Greece: the so called debt reduction is a sleight of hand
Eric Toussaint interviewed by Marie Brette for TV5 Monde
Eric Toussaint, what do you think of the agreement between the Eurozone ministers? Has Greece got through the crisis?
E.T.: The crisis is not at all over. What’s more, from the point of view of the European leaders the situation is not particularly brilliant either. To claim a reduction of debt, when in fact it is a ten year delay in repayments to some of Greece’s European partners, is to seek to create an illusion. The sums due to the IMF, the ECB, European Stability Mechanism and to private creditors are not concerned in the arrangement. They continue as usual. The IMF has made €5 billion in profits on Greek debt since 2010 and the ECB has made €8 billion. The measures that spread out repayments over a longer period are a consolation prize to the Tsipras government that has faithfully applied the hard austerity driven reforms demanded by the creditors over the last three years. Tsipras needs to be able to tell the Greek people that the austerity programme is finally working. At the same time the antisocial policies imposed by the creditors are to be reinforced. The Greek leaders wanted to show by the agreement made on 22 June that private investment funds could safely purchase Greek securities after the end of august under full institutional guaranties.

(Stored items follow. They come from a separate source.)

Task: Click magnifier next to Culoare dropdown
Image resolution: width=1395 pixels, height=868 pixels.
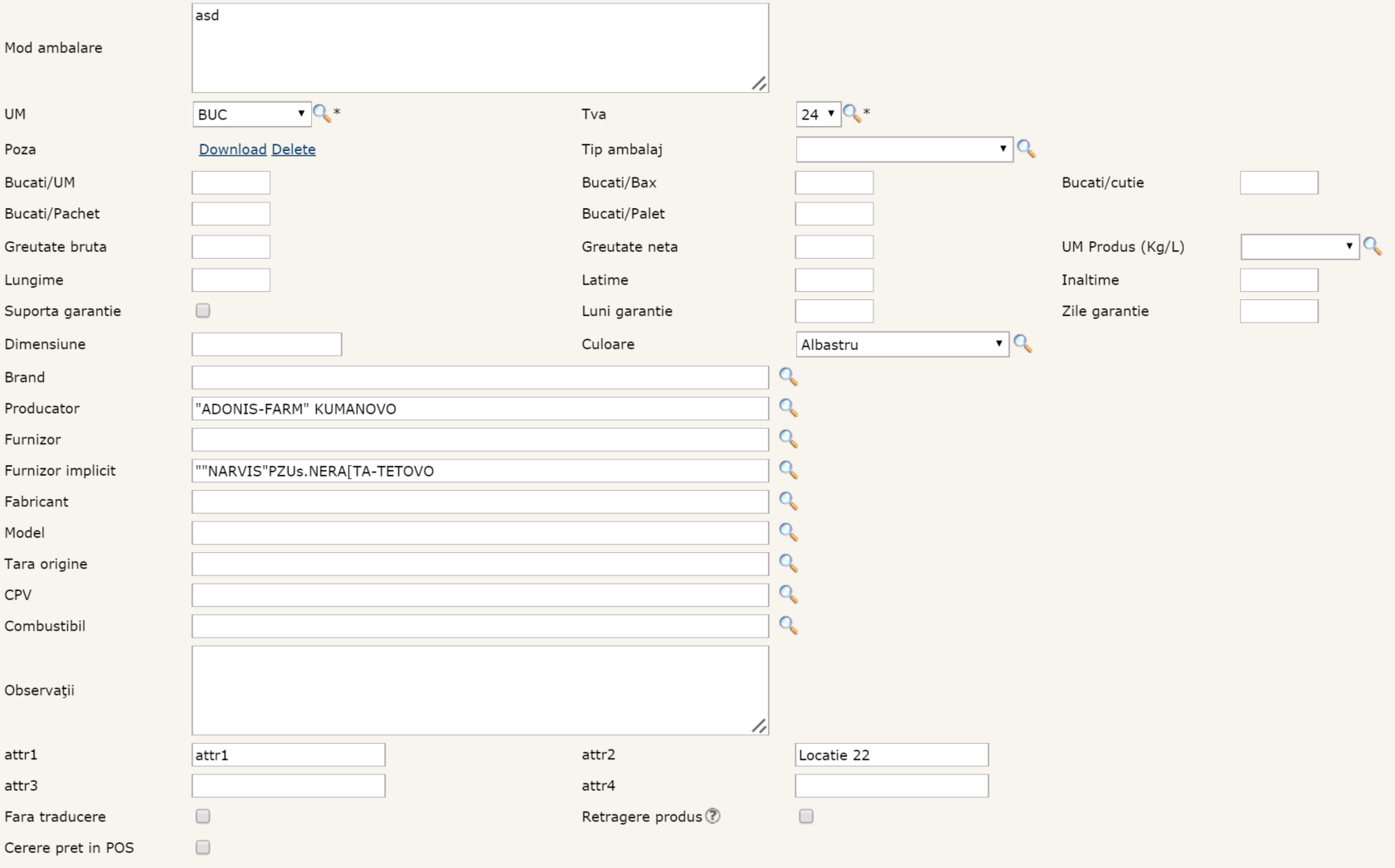Action: (x=1023, y=344)
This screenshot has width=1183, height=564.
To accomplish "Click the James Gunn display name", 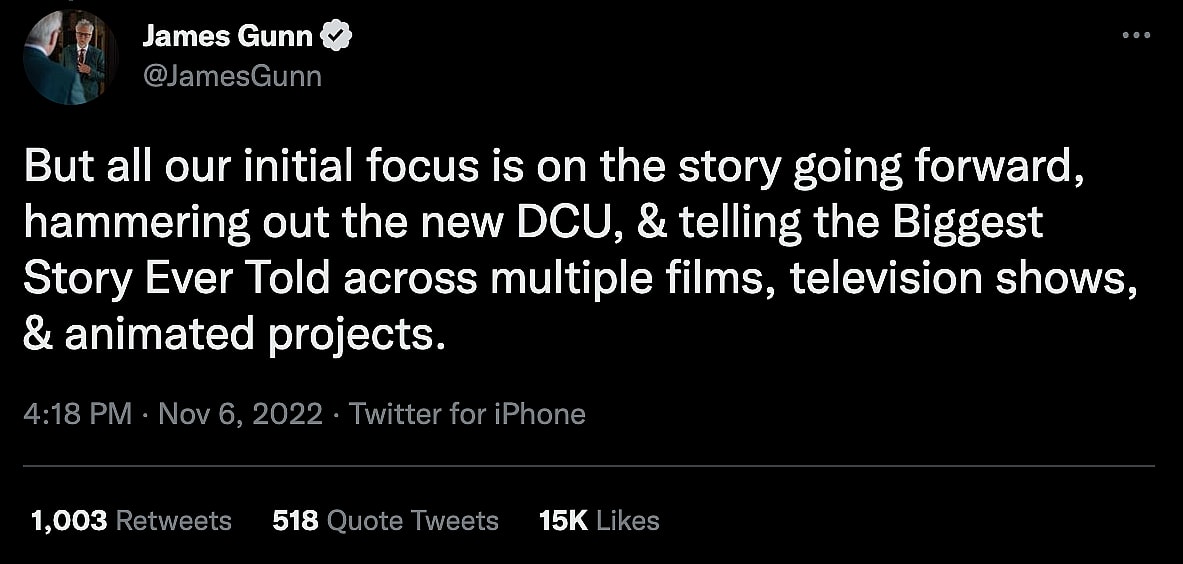I will (x=228, y=38).
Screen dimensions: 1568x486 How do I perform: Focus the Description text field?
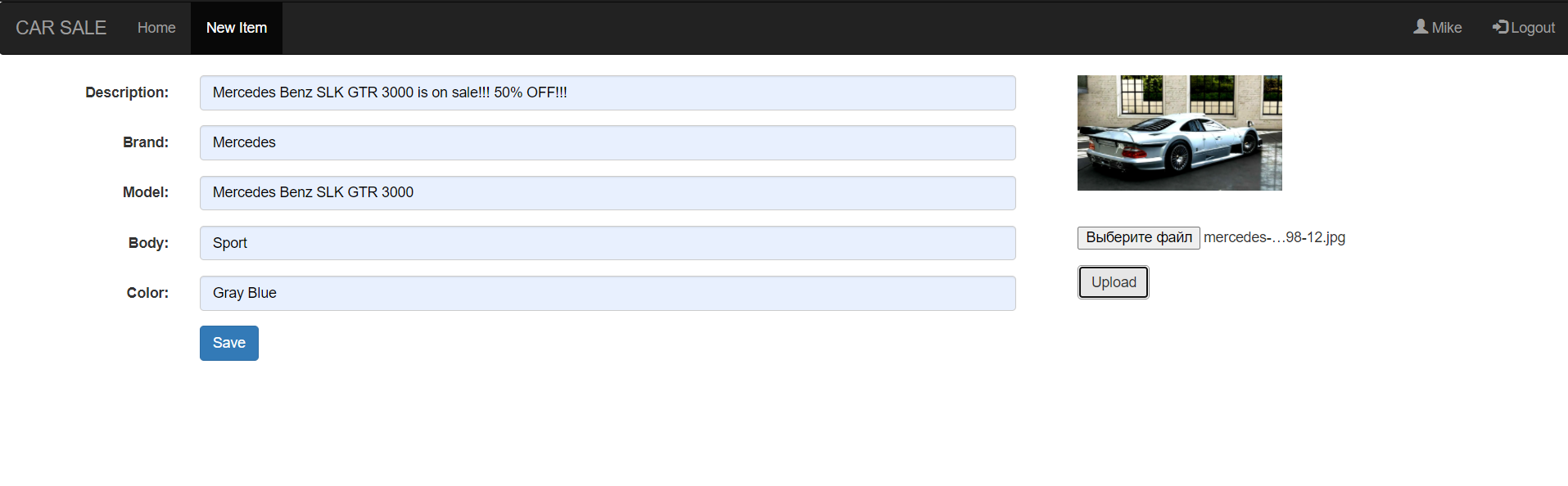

What is the Greek economic situation?
E.T.: Appalling, the GDP is about 30% lower than in 2009/10. Greece’s overall economic indicators are very poor. Three hundred and fifty thousand highly qualified young professionals have left for Germany, France and other North European countries. Not counting refugee arrivals in 2016-2017 the population is falling and is now expected to continue to fall, youth unemployment has risen to 40%. According to Eurostat 47% of Greek households are in arrears on at least one of their instalment policies and the bank repayment default rate is at 46.5%. Whether it is unemployment, the financial system or productivity the situation is very bad, and this is because of the policies imposed on Greece. Greece is the whipping boy for the European Union’s policies. The leaders wanted to show any Eurozone peoples who elect a radically left-wing government with a will to change and break with austerity that they will be severely punished!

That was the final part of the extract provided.